Join Us

Adding Xeloda to Standard Chemotherapy After Surgery for Triple-Negative Breast Cancer Seems to Improve Outcomes

Save as Favorite
Sign in to receive recommendations (Learn more)

Adding Xeloda (chemical name: capecitabine) to the standard chemotherapy regimen after surgery to remove early-stage triple-negative breast cancer improved disease-free survival without causing any new side effects, according to a Chinese study.

The research was published online on April 10, 2020, by the Journal of Clinical Oncology. Read the abstract of “Adjuvant Capecitabine With Docetaxel and Cyclophosphamide Plus Epirubicin for Triple-Negative Breast Cancer (CBCSG010): An Open-Label, Randomized, Multicenter, Phase III Trial.”

Disease-free survival is how long a person lives without the cancer growing or coming back (recurring).

Triple-negative breast cancer is cancer that has no receptors for the hormones estrogen and progesterone, as well as no receptors for the HER2 protein. This limits the medicines that can be used to treat the cancer.

Doctors call treatments given after surgery adjuvant treatments.

About Xeloda

Xeloda is an antimetabolite chemotherapy. It kills cancer cells by acting as false building blocks in a cancer cell’s genes, causing the cancer cell to die as it gets ready to divide.

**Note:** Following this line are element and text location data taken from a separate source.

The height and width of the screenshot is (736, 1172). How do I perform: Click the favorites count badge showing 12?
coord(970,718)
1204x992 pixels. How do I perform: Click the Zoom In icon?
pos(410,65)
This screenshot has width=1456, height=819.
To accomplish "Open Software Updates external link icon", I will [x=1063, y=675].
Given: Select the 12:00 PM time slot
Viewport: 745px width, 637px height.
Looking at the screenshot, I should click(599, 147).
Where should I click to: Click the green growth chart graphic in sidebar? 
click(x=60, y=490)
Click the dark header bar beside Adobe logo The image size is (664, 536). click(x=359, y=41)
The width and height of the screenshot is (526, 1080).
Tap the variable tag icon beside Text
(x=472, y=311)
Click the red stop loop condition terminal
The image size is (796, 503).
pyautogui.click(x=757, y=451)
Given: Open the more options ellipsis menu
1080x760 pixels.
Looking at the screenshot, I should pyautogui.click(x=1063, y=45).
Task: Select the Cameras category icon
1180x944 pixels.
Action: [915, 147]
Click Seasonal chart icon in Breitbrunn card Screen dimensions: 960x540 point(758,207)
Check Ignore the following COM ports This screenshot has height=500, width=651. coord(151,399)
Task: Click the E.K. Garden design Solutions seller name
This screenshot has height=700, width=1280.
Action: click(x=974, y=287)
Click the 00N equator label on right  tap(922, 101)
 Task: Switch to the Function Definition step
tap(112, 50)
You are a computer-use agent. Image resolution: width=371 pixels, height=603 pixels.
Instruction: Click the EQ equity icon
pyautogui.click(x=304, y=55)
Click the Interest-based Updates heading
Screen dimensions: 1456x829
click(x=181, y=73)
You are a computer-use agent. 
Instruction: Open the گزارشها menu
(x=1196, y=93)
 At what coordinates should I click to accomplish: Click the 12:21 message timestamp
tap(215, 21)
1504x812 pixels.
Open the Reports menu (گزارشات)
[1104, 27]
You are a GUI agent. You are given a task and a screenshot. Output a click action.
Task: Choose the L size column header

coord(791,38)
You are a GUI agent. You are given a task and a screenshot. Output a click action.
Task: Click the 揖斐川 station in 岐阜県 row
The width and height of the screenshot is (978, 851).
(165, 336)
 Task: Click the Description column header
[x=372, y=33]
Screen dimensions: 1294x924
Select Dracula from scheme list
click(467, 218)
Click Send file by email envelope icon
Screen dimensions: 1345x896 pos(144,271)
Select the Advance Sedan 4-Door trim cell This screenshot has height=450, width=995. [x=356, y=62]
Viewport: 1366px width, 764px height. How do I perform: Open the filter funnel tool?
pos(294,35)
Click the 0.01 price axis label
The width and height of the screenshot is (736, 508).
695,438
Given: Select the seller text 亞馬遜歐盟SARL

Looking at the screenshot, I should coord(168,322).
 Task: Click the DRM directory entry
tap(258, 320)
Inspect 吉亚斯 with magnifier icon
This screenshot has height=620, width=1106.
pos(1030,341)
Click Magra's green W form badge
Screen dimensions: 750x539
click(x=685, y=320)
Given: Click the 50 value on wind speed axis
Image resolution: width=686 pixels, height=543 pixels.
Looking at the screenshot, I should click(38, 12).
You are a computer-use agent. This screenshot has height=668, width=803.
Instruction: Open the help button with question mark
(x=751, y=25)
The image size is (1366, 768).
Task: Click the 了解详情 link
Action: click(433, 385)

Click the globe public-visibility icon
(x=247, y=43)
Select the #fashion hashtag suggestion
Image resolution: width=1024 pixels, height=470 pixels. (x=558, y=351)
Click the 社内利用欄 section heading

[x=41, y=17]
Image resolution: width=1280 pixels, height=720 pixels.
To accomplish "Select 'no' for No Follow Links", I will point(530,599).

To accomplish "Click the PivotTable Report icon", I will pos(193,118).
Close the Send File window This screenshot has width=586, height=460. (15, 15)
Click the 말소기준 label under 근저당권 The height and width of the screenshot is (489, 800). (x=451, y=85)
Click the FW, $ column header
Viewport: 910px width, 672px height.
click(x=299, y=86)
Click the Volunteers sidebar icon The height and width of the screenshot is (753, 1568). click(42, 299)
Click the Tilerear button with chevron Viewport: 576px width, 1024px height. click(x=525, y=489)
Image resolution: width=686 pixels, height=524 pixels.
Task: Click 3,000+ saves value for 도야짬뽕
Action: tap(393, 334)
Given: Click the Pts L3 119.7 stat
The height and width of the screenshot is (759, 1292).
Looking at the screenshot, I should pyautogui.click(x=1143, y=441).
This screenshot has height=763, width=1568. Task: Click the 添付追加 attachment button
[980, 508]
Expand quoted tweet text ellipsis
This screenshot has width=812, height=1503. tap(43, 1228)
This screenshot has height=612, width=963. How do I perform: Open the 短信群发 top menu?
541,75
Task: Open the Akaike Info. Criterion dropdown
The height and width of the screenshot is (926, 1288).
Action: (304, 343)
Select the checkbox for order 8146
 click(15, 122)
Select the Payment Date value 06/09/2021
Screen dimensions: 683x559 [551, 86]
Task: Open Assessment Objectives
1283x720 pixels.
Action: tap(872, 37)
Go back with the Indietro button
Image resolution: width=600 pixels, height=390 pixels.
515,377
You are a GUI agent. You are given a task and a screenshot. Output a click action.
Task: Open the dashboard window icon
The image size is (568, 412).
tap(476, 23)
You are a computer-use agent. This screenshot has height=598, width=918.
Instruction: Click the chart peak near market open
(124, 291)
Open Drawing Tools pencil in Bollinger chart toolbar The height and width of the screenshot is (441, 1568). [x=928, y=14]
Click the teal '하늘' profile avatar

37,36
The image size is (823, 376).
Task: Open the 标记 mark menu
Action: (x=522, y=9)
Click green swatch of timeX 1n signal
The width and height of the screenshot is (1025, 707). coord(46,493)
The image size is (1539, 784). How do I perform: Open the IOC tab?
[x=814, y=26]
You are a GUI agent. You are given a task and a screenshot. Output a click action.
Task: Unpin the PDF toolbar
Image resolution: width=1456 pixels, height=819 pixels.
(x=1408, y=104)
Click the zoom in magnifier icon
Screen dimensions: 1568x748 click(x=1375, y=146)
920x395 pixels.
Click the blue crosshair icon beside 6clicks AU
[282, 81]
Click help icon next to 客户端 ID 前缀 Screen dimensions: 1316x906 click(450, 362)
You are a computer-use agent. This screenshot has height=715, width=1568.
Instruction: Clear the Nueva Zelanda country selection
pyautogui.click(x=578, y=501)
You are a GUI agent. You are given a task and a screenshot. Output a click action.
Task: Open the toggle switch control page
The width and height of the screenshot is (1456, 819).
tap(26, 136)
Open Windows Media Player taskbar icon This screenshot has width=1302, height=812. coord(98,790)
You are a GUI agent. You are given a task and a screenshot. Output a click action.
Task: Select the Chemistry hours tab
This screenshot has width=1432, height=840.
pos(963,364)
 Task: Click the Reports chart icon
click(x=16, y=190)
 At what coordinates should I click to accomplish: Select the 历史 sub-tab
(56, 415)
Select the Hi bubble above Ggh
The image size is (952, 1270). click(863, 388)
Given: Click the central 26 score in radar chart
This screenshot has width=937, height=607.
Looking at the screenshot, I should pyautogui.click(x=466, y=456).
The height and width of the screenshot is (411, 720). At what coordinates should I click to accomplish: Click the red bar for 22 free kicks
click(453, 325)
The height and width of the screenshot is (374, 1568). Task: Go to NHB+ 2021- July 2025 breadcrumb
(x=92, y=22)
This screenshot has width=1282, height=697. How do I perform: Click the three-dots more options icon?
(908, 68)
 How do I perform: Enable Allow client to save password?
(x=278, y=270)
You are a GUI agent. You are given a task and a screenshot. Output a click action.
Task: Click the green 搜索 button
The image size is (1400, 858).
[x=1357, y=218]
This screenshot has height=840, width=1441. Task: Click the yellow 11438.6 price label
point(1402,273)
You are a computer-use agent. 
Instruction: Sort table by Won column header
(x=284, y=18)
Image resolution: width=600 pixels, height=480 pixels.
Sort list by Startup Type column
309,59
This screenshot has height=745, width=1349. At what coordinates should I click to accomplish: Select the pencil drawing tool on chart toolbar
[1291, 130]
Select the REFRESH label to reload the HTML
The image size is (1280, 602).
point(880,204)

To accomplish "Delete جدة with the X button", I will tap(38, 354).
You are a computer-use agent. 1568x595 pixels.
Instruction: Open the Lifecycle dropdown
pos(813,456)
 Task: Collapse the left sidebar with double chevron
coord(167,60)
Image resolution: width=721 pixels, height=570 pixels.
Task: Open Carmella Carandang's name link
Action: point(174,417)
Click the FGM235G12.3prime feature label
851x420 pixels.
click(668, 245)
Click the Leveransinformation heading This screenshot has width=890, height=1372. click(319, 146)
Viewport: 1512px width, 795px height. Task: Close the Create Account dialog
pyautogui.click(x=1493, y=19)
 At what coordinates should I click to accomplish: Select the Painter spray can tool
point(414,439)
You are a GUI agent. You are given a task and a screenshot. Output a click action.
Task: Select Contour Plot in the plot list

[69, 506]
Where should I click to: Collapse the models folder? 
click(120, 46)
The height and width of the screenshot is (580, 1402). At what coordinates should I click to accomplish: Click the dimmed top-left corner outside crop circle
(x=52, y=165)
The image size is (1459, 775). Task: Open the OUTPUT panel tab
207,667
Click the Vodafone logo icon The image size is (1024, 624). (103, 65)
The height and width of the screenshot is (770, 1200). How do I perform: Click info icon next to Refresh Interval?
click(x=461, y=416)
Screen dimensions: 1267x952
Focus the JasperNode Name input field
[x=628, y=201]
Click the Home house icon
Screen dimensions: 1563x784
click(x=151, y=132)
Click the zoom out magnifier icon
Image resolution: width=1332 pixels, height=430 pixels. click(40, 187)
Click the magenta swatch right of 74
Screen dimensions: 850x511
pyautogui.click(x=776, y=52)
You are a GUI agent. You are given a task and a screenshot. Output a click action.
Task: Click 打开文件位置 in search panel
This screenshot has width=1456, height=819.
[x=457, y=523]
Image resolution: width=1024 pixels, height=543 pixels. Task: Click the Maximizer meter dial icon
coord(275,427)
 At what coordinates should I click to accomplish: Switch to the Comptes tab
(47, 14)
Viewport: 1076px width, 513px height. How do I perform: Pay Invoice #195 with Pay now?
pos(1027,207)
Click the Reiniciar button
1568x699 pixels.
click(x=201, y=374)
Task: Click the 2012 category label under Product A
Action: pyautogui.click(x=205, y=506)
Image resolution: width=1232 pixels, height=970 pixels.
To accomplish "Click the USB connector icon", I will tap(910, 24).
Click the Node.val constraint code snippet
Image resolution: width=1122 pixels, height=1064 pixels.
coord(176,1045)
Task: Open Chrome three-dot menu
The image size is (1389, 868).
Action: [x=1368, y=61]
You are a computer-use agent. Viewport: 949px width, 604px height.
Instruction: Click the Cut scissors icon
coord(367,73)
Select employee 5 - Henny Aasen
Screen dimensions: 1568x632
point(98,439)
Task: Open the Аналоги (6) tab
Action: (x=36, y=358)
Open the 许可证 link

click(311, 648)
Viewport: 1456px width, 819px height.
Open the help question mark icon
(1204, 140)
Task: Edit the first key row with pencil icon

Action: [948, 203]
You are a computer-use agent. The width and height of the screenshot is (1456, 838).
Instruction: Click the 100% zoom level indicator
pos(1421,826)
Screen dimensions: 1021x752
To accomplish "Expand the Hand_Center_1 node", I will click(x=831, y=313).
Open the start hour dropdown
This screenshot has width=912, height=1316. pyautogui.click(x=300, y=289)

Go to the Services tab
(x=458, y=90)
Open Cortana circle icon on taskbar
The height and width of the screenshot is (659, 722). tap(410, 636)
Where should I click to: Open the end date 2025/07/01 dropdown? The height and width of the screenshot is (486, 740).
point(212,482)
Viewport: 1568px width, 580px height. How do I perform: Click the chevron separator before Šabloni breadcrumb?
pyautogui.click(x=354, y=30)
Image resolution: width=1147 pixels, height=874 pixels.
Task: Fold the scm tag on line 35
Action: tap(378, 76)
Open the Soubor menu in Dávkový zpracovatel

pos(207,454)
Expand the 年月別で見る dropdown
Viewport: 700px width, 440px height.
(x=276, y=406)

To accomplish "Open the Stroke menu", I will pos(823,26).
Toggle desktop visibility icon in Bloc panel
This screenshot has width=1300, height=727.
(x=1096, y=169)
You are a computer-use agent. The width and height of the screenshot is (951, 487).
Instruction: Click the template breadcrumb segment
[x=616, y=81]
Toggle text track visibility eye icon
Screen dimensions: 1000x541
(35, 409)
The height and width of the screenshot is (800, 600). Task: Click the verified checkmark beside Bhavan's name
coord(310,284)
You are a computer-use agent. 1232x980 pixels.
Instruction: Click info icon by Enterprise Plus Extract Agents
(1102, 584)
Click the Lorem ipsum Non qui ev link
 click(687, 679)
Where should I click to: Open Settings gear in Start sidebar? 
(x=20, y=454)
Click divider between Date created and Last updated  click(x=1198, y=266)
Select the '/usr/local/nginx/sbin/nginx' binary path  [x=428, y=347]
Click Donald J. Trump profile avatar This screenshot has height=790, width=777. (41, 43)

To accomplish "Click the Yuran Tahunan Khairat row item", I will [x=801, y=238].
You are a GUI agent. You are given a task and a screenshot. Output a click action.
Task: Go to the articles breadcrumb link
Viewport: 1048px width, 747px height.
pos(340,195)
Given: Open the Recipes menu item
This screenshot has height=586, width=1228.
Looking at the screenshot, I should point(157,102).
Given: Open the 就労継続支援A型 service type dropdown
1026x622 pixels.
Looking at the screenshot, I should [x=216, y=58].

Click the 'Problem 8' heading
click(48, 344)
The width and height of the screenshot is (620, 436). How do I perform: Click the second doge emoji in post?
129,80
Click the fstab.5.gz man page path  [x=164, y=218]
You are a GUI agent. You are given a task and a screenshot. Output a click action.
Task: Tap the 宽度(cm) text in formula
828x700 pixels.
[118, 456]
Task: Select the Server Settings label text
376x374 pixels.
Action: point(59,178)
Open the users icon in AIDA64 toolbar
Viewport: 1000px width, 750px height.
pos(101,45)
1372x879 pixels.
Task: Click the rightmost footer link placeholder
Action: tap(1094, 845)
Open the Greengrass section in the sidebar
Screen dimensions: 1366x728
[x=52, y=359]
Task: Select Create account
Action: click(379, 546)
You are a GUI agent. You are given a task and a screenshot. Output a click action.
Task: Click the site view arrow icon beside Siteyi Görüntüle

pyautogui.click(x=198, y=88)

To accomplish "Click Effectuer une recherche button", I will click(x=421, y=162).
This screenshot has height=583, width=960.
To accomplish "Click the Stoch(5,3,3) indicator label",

Xeloda is a pill taken by mouth.

About the study

Earlier studies have looked at adding Xeloda to standard chemotherapy after surgery for breast cancer overall, but this study looked specifically at adding Xeloda to standard chemotherapy after surgery for triple-negative breast cancer.

The study included 585 women who were diagnosed with early-stage triple-negative breast cancer between June 2012 and December 2013. About 55% of the women were premenopausal, and about 45% were postmenopausal.

All the women had breast cancer surgery:

  • about 23% had lumpectomy
  • about 77% had mastectomy
  • about 26% had sentinel lymph node biopsy
  • about 74% had axillary lymph node surgery

After surgery, the women were randomly assigned to one of two chemotherapy regimens:

  • 297 women were treated with three cycles of Xeloda plus Taxotere (chemical name: docetaxel), followed by three cycles of Xeloda, Ellence (chemical name: epirubicin), and Cytoxan (chemical name: cyclophosphamide); this was called the Xeloda treatment group
  • 288 women were treated with three cycles of Taxotere, followed by three cycles of fluorouracil, Ellence, and Cytoxan; this was called the standard treatment group

Half the women were followed for longer than 5.5 years, and half were followed for a shorter time.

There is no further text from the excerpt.